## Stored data
☆ ☆ ☆ ☆ ☆

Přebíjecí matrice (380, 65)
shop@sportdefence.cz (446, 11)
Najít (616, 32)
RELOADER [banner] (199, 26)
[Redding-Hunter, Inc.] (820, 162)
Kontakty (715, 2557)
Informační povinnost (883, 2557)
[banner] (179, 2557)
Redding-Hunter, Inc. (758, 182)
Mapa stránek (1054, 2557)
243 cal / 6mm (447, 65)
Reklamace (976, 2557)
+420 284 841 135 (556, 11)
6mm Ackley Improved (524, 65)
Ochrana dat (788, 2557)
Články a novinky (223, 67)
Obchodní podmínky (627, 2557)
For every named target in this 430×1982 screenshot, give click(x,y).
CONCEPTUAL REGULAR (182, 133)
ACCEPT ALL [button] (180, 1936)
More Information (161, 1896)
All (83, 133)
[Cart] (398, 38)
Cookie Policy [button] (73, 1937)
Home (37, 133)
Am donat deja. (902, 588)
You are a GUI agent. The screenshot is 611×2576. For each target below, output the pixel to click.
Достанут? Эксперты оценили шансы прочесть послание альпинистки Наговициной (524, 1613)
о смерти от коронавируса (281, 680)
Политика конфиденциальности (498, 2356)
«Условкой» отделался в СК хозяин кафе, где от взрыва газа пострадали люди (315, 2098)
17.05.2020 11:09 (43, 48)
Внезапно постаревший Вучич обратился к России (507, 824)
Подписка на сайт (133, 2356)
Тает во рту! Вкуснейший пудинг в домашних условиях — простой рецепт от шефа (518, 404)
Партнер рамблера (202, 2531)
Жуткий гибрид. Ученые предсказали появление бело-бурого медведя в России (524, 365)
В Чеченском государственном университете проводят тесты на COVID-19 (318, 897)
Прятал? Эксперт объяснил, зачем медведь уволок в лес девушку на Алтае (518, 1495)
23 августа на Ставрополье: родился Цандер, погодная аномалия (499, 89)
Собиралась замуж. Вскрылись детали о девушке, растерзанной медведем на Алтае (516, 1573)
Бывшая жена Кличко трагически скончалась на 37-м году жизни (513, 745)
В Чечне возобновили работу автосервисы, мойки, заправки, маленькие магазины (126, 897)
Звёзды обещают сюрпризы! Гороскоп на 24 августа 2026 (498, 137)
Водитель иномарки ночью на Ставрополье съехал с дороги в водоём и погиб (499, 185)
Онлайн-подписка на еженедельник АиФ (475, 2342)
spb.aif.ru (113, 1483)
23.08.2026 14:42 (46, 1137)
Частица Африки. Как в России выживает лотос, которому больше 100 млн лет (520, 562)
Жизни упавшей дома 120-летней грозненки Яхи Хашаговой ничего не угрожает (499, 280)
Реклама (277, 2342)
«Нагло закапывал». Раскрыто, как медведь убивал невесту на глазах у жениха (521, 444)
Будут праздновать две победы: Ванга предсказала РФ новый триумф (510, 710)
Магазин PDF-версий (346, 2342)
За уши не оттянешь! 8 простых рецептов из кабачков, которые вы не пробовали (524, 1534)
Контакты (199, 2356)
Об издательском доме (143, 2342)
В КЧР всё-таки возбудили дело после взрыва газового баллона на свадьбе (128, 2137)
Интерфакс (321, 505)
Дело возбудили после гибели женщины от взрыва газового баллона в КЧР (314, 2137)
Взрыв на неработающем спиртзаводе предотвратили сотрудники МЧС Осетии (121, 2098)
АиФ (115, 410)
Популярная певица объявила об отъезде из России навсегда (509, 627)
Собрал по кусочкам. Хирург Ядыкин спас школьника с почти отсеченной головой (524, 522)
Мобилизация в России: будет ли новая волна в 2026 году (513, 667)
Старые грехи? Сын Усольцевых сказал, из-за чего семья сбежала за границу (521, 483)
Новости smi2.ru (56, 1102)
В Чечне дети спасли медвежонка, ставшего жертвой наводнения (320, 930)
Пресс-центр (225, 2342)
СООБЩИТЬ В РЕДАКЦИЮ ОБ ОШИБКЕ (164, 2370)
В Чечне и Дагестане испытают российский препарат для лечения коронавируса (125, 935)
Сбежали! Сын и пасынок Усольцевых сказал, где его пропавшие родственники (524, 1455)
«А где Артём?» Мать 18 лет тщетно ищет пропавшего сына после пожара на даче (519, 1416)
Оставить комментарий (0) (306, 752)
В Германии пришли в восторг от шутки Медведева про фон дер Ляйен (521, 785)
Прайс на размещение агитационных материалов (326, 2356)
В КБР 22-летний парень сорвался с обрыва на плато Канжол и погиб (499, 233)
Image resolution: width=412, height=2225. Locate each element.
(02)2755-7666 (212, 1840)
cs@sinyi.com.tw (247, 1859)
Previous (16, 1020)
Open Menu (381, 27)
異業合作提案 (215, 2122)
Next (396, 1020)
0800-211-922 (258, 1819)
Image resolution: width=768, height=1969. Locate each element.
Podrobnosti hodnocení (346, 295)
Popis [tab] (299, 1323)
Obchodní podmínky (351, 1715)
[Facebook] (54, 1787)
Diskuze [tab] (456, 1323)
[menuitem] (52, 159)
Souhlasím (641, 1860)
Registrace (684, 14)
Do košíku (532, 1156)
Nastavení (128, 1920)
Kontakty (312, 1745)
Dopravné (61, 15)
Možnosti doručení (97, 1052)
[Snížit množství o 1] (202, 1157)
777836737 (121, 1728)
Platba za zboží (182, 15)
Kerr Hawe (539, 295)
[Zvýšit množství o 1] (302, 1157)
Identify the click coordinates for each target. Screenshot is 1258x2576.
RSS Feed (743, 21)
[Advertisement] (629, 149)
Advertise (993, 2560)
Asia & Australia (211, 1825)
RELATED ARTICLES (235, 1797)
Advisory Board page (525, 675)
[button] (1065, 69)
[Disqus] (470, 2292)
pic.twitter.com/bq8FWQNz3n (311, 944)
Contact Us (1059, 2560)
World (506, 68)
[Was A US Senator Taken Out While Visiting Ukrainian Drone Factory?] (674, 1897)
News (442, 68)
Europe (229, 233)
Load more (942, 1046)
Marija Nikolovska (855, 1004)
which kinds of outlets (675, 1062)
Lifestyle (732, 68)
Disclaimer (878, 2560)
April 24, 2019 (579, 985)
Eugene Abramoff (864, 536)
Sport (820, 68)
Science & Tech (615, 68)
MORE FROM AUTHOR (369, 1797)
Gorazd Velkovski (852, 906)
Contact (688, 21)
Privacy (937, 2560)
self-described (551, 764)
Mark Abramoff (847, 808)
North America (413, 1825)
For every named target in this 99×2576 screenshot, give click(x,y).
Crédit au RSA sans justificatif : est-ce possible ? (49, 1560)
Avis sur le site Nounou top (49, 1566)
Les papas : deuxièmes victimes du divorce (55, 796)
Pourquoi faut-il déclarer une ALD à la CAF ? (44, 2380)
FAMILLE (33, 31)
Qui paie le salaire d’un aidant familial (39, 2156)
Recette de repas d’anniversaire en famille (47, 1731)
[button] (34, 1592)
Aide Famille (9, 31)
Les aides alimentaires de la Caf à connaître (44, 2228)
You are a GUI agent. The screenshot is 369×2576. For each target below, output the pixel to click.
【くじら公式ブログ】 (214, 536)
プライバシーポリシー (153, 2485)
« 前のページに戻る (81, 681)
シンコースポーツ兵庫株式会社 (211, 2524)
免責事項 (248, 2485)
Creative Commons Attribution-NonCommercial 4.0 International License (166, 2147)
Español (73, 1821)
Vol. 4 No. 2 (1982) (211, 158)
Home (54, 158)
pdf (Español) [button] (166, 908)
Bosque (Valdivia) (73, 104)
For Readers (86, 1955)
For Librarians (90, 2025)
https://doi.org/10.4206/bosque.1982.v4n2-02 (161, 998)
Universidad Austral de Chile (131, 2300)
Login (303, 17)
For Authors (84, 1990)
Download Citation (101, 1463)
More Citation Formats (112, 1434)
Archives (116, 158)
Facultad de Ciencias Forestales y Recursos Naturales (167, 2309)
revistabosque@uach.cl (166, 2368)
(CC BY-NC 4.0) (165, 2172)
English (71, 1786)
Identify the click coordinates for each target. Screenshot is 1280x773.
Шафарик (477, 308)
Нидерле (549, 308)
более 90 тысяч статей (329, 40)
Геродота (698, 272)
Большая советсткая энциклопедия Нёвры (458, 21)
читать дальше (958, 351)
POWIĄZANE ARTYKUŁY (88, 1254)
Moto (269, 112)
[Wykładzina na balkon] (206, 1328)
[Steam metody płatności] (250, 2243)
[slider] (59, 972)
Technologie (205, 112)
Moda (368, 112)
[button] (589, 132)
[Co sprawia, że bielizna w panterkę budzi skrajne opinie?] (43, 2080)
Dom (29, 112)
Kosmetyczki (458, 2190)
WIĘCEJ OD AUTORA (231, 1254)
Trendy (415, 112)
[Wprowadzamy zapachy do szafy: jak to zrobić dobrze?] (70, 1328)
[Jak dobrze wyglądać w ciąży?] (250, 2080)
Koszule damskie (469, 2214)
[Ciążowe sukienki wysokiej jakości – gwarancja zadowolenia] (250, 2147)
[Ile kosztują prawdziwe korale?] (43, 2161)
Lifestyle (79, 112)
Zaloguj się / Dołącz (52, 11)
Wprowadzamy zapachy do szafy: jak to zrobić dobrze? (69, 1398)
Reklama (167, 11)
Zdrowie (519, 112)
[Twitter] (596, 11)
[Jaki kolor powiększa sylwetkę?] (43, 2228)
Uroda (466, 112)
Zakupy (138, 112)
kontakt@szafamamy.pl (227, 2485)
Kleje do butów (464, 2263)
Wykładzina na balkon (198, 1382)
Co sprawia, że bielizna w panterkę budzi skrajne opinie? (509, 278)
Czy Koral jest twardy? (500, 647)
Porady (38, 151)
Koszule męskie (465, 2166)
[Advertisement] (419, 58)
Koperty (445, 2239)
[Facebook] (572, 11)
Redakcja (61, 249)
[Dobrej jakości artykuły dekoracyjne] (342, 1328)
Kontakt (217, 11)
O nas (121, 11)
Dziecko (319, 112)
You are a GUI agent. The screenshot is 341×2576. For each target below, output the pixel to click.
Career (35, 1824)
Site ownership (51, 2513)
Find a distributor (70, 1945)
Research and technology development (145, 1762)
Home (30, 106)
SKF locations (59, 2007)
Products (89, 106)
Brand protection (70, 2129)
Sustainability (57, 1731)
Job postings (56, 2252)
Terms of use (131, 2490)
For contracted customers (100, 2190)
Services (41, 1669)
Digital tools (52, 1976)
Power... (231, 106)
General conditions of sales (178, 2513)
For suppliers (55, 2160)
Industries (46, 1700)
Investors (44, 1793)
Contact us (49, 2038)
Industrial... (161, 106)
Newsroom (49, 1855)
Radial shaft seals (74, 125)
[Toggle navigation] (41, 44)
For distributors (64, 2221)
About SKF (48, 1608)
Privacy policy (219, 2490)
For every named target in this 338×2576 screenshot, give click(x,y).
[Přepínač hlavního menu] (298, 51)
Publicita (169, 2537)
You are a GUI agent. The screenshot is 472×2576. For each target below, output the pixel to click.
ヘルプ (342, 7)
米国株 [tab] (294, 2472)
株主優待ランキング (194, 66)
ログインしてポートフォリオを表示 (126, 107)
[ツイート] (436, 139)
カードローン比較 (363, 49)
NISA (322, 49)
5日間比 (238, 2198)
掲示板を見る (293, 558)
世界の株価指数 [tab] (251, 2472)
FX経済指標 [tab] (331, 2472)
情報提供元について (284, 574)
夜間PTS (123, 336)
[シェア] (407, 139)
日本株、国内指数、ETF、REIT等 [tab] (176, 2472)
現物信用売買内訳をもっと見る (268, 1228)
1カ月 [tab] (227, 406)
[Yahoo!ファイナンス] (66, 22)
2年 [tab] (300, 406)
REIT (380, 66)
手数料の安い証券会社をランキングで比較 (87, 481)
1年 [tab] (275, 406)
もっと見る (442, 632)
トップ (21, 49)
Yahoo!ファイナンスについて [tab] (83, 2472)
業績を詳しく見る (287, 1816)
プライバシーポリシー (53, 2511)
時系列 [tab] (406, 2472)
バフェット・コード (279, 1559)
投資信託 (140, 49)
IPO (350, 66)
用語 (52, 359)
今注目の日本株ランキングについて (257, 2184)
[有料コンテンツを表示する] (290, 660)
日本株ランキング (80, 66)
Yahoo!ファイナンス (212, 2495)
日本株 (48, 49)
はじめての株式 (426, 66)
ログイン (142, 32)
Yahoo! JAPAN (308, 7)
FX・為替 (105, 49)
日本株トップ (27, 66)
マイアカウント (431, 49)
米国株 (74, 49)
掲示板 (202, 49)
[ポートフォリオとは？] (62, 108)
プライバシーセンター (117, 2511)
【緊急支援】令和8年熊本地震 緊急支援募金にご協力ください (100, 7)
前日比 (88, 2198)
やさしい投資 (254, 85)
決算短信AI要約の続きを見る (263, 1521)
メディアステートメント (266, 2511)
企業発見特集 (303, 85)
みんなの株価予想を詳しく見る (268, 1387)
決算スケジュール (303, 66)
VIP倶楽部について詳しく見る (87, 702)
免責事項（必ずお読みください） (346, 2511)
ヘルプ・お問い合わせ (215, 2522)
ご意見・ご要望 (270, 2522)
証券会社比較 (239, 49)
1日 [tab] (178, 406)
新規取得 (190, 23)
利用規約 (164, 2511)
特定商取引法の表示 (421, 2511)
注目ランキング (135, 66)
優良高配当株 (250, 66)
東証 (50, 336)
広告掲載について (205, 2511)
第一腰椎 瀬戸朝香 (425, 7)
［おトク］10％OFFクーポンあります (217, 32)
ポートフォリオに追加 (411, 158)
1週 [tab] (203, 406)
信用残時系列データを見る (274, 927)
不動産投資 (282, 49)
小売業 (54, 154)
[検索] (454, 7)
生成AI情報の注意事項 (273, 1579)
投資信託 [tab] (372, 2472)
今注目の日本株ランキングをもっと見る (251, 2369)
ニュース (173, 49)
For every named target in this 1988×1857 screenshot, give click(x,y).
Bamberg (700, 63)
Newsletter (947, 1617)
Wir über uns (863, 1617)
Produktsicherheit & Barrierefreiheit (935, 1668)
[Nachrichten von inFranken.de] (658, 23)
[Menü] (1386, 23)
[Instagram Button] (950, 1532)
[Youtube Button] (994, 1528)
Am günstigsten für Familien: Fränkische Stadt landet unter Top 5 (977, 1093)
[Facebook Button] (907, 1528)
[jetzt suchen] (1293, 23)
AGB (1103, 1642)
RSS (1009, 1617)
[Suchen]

☆ ☆ ☆ ☆ ☆

## Problem details
Pull out all lines from the entries above that include the word "zrobić".

## Exercise answer
[Wprowadzamy zapachy do szafy: jak to zrobić dobrze?] (70, 1328)
Wprowadzamy zapachy do szafy: jak to zrobić dobrze? (69, 1398)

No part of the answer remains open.